There’s a strong connection between data catalogs sales and the need for governance, although enterprise software buyers may dispute that notion that they’re buying catalogs as part of their data governance strategy (if they even have one).
“When people are looking for a catalog, in a lot of case they’re actually looking for governance-type features,” Christiaens says. “They just for the life of them could not be convinced to actually call it that way, because the word ‘governance’ in has a negative, policing-like connotation in organizations.”
When enterprise buyers go data catalog shopping, they’re looking to get features like business glossaries, data dictionaries, and data lineage management, Christiaens says. “So a lot of the time, when people look for a catalog, they’re inevitably look for governance types features,” he says, “but they don’t want to call it that.”

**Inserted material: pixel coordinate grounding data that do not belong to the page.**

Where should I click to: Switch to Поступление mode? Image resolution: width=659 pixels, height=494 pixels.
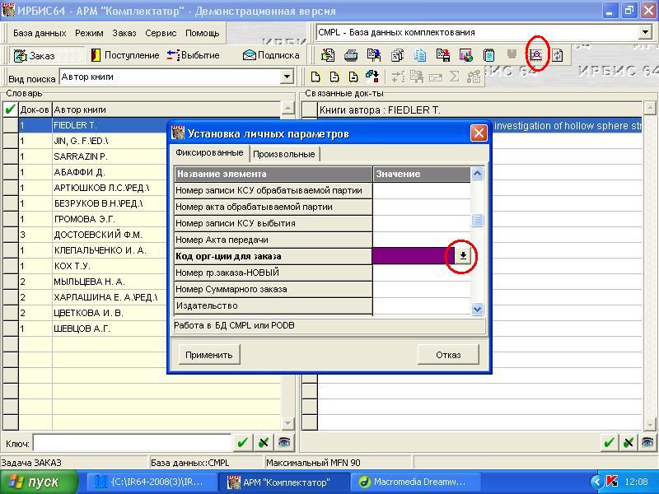point(124,55)
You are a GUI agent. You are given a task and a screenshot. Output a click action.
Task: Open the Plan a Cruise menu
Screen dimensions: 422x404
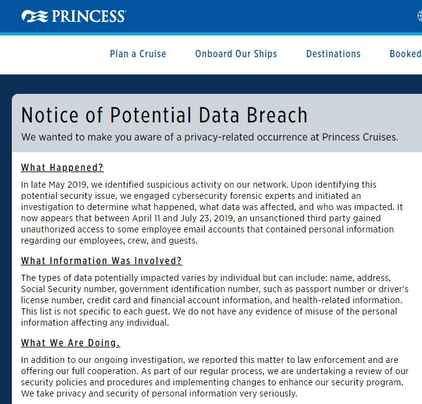coord(138,53)
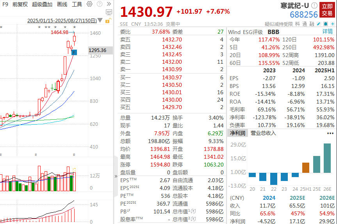Collapse the quote panel side arrow
The image size is (337, 224).
(116, 176)
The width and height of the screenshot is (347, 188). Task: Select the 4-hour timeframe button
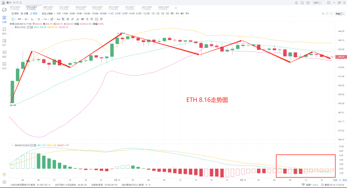pos(132,13)
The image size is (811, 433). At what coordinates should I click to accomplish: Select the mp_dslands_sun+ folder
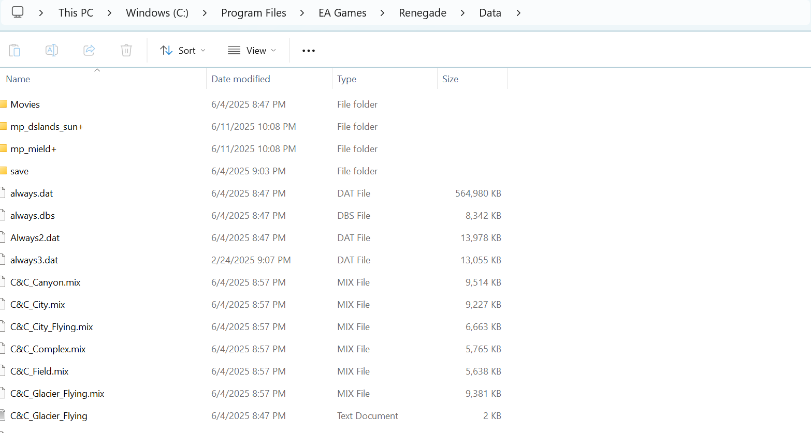(x=47, y=127)
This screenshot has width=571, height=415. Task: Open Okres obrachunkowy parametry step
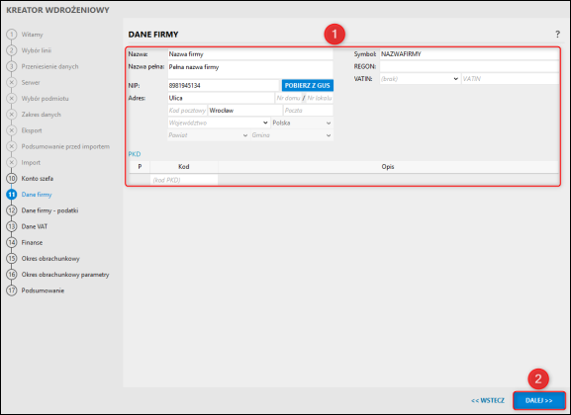tap(65, 275)
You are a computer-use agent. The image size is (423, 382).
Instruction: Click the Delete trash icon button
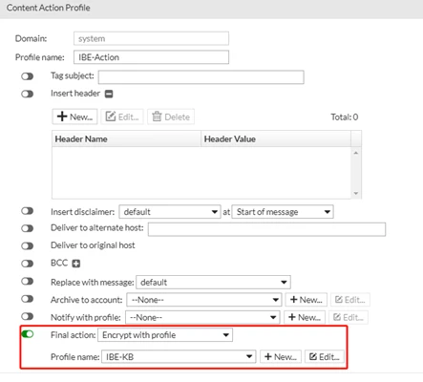(171, 117)
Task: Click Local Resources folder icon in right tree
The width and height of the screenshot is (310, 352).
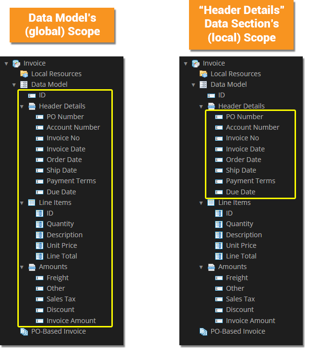Action: [x=203, y=74]
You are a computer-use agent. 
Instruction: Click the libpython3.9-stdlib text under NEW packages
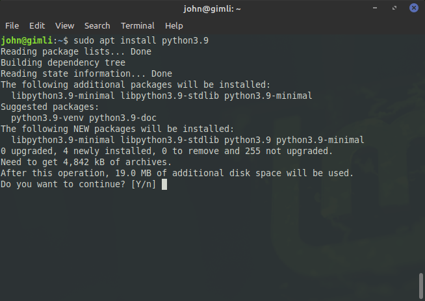point(170,140)
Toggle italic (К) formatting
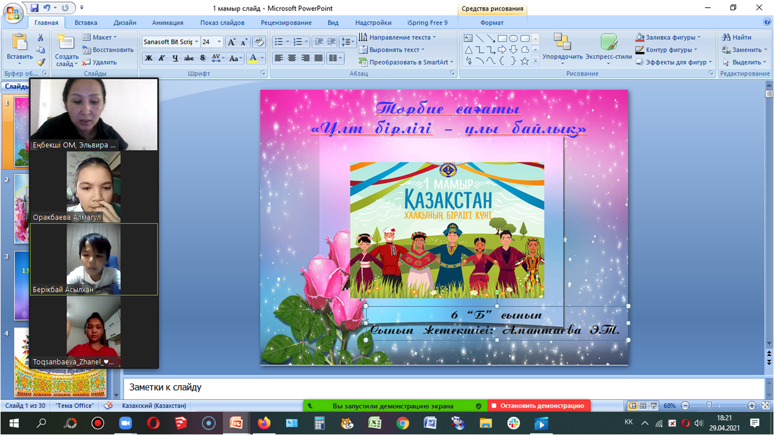 pyautogui.click(x=162, y=58)
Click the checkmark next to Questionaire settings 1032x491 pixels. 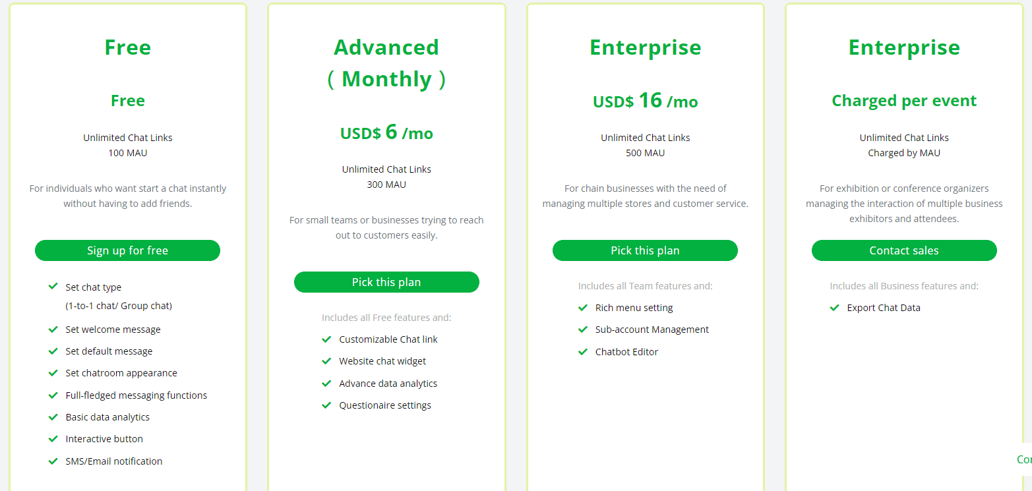tap(326, 405)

Catalogs are popular because they work with the different business personas that are involved with creating, managing, accessing, analyzing and (yes) governing data. Christiaens says catalogs like Collibra’s are successful because they can cater to a variety of different needs.
“The personas that are involved in data are quite wide and varied,” he tells Datanami. “A data architect will be talking about enterprise data models and logical models, whereas a business person will say ‘All I care about are KPIs and report and metrics.'”
Catalogs are also critical tools for controlling access to data, which is another aspect of governance that cannot be ignored. “So you have to cater to different personas on the one hand, and on the other you have to establish that trust,” Christiaens says. “They need to get governance controls in place, however minimal at first. But they do need to be established. Otherwise it’s not a sustainable initiative.”
One of the biggest governance challenges that organizations face today is the push and pull that exists between centralized control and decentralized action. Organizations need a certain element of centralized control over their data, which exists in a mostly decentralized manner.
Data catalogs, to some extent, can help by giving a logical view of an organization’s data, whether it lives in relational databases, Hadoop data lakes, NoSQL databases, and S3 buckets in the cloud. Increasingly, though, companies are needing to implement a “catalog of catalogs” to keep on top of their growing data sets, particularly when it comes to cloud data stores.
According to D&B’s Vel, a failure to adhere to centralized data model can lead to bad results down the line when multiple data sets are being integrated and joined for analytics use cases. For example, if an organization is planning to introduce intent data into a marketing campaign, it runs the risk of not properly identifying customers if they haven’t nailed down the data that identifies the customers.
“There has to be a mechanism and governance framework around integrating that intent data, or who’s most likely to buy, into their customer or account information,” Vel says. “If you do that without the right governance models, then the risk of you attaching the wrong propensity model or intent data to the wrong account is very high.”
D&B advocates that organizations have a global data model, and then build multiple localized data model for each line of business or domains. “A lot of times customers will do that attachment, that linkage, using our master data,” Vel says “You cannot stop with governance frameworks just around centralized and global governance models. Depending on the use case, you might need to establish localized models and frameworks that are necessary for that business function or that application.”
Governance is a dirty word in many organizations. As Collibra’s Christiaen points out, many people associate governance with regulatory compliance, and view it as a net drain on finite resources, not something that adds to the solution.
However, as organizations continue to struggle with their analytics processes, they’re beginning to realize that they need step back and rethink their data strategies from the ground up. When they do so, and implement their data strategies with a good governance plan from the outset, their chances of success increase dramatically.